An inductive plasma processor treats workpieces with an RF plasma in a vacuum chamber and includes a coil responsive to an RF source. The coil, which can be planar or spherical or dome shaped, is driven by the RF source to generate electromagnetic fields that excite ionizable gas in the chamber to produce a plasma. Usually the coil is on or adjacent to a dielectric window that extends in a direction generally parallel to a planar horizontally extending surface of the processed workpiece. The excited plasma interacts with the workpiece in the chamber to etch the workpiece or to deposit material on it. The workpiece is typically a semiconductor wafer having a planar circular surface or a solid dielectric plate, e.g., a rectangular glass substrate used in flat panel displays, or a metal plate.
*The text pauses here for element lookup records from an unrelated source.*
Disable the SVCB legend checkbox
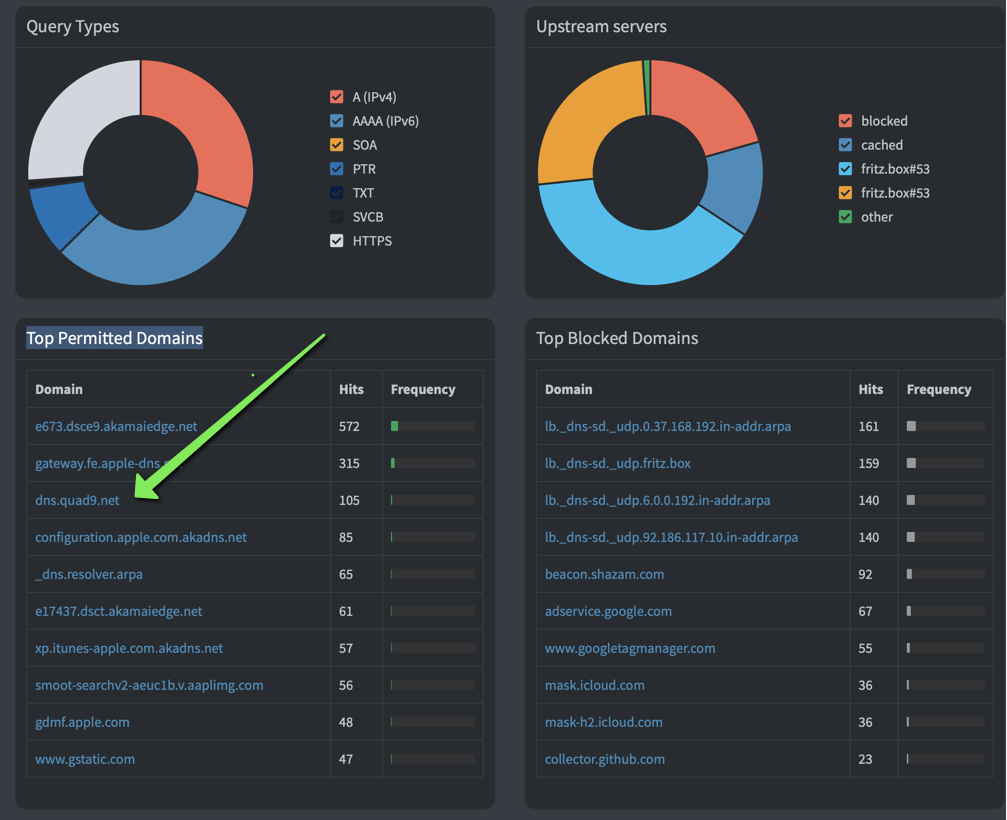 [336, 216]
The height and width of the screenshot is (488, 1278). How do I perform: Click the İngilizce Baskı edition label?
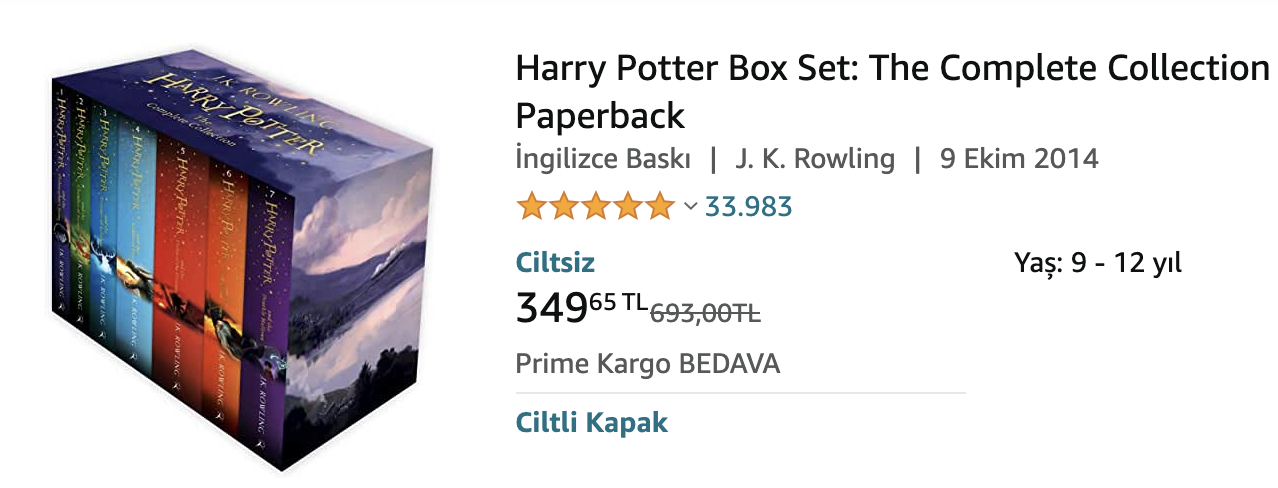point(602,158)
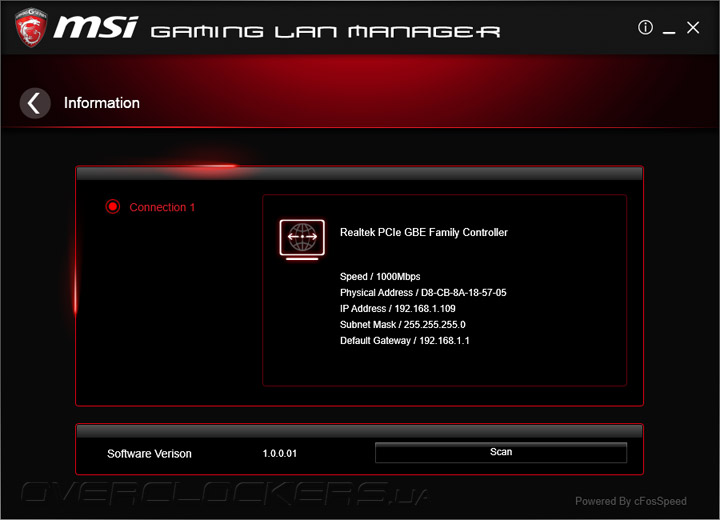Click the software version number 1.0.0.01
This screenshot has width=720, height=520.
click(x=280, y=453)
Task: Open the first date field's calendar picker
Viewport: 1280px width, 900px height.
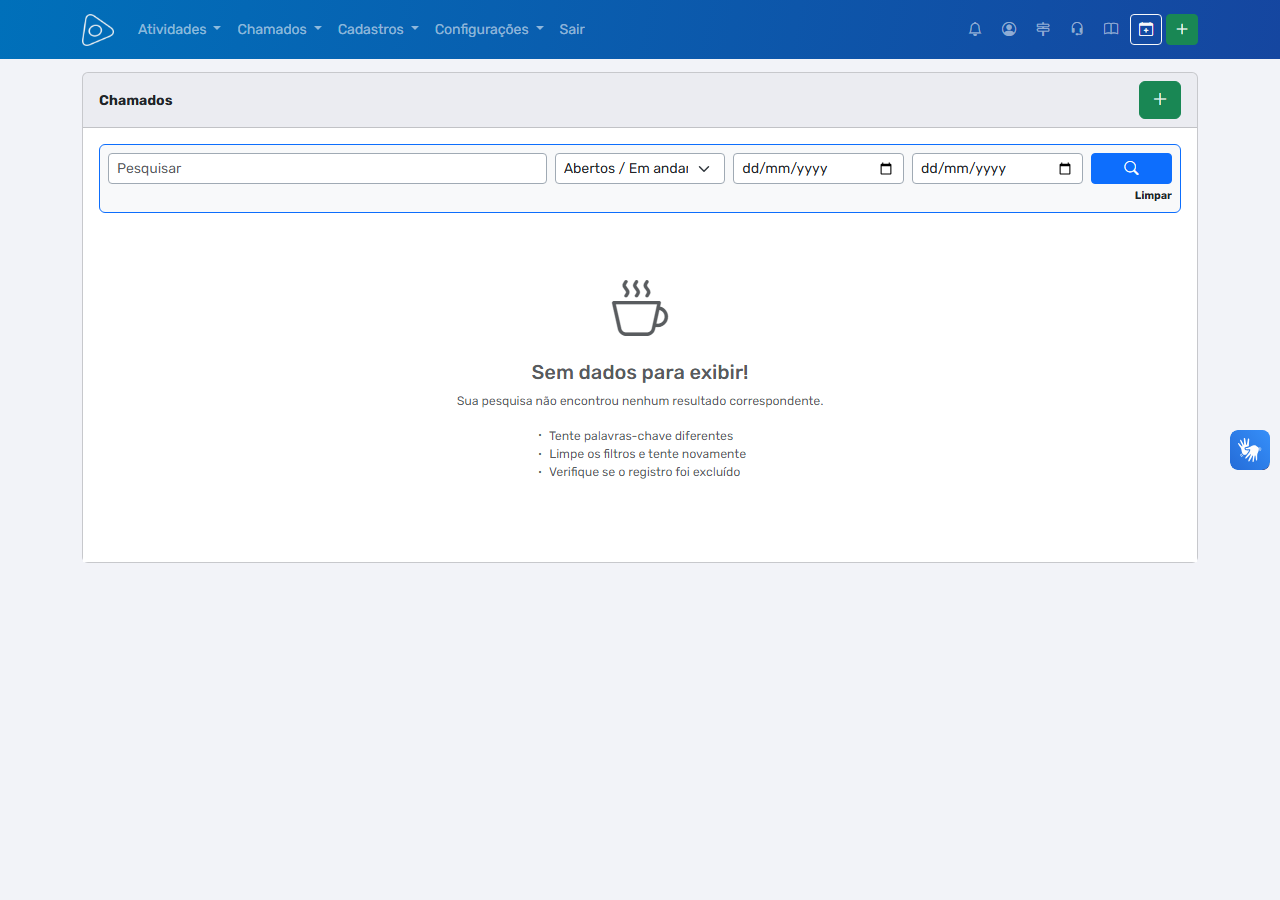Action: [x=886, y=169]
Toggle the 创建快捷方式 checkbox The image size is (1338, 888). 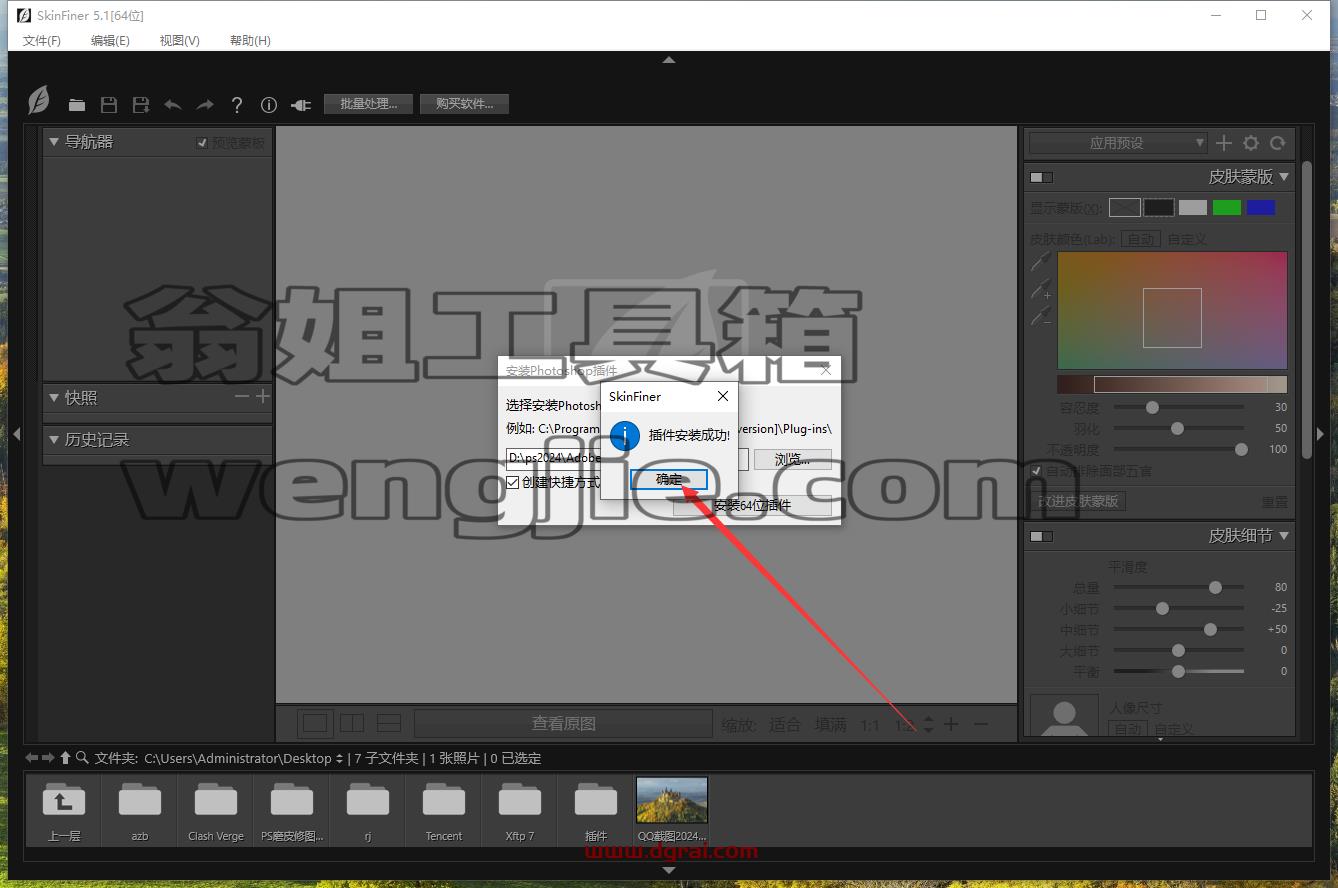[513, 482]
Ogle, U.S. Pat. No. 4,948,458 discloses a multi-turn spiral planar coil for achieving the above results. The spiral, which is generally of the Archimedes type, extends radially and circumferentially between its interior and exterior terminals connected to the RF source via an impedance matching network. Coils produce oscillating RF fields having magnetic and electric field components that penetrate through the dielectric window to excite electrons and ions in a portion of the plasma chamber close to the window. The spatial distribution of the magnetic field in the plasma portion close to the window is a function of the sum of individual magnetic field components produced by the current at each point of the coils. The inductive component of the electric field is produced by the time varying magnetic field, while the capacitive component of the electric field is produced by the RF voltage in the coils. The inductive electric field is azimuthal while the capacitive electric field is vertical to the workpiece. The current and voltage differ at different points because of transmission line effects of the coil at the frequency of the RF source.
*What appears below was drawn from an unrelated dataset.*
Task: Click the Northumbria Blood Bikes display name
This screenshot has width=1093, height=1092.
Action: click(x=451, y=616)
For spiral designs as disclosed by and based on the Ogle '458 patent, the RF currents in the spiral coil are distributed to produce a toroidal shaped electric field resulting in a toroidal plasma close to the window, which is where power is absorbed by the gas to excite the gas to a plasma.. The toroidal shaped magnetic field is accompanied by a ring shaped electric field which generates a toroidal shaped plasma distribution. At low pressures, in the 1.0 to 10 mTorr range, diffusion of the plasma from the toroidal shaped region where plasma density is peaked tends to smear out plasma non-uniformity and increases plasma density in the chamber center just above the center of the workpiece. However, the diffusion alone generally can not sufficiently compensate plasma losses to the chamber walls and plasma density around the workpiece periphery can not be changed independently. At intermediate pressure ranges, in the 10 to 100 mTorr range, gas phase collisions of electrons, ions, and neutrals in the plasma further prevent substantial diffusion of the plasma charged particles from the toroidal region. As a result, there is a relatively high plasma density in a ring like region of the workpiece but low plasma densities in the center and peripheral workpiece portions.
These different operating conditions result in substantially large plasma flux (i.e., plasma density) variations between inside the toroid and outside the toroid, as well as at different azimuthal angles with respect to a center line of the chamber that is at right angles to the plane of the workpiece holder (i.e., chamber axis). These plasma flux variations result in a substantial standard deviation, i.e., in excess of six percent, of the plasma flux incident on the workpiece. The substantial standard deviation of the plasma flux incident on the workpiece has a tendency to cause non-uniform workpiece processing, i.e, different portions of the workpiece are etched to different extents and/or have different amounts of materials deposited on them.
Many coils have been designed to improve the uniformity of the plasma. The commonly assigned U.S. Pat. No. 5,759,280, Holland et al., issued Jun. 2, 1998, discloses a coil which, in the commercial embodiment, has a diameter of 12 inches and is operated in conjunction with a vacuum chamber having a 14.0 inch inner wall circular diameter. The coil applies magnetic and electric fields to the chamber interior via a quartz window having a 14.7 inch diameter and 0.8 inch uniform thickness. Circular semiconductor wafer workpieces are positioned on a workpiece holder about 4.7 inches below a bottom face of the window so the center of each workpiece is coincident with a center line of the coil and the chamber center line.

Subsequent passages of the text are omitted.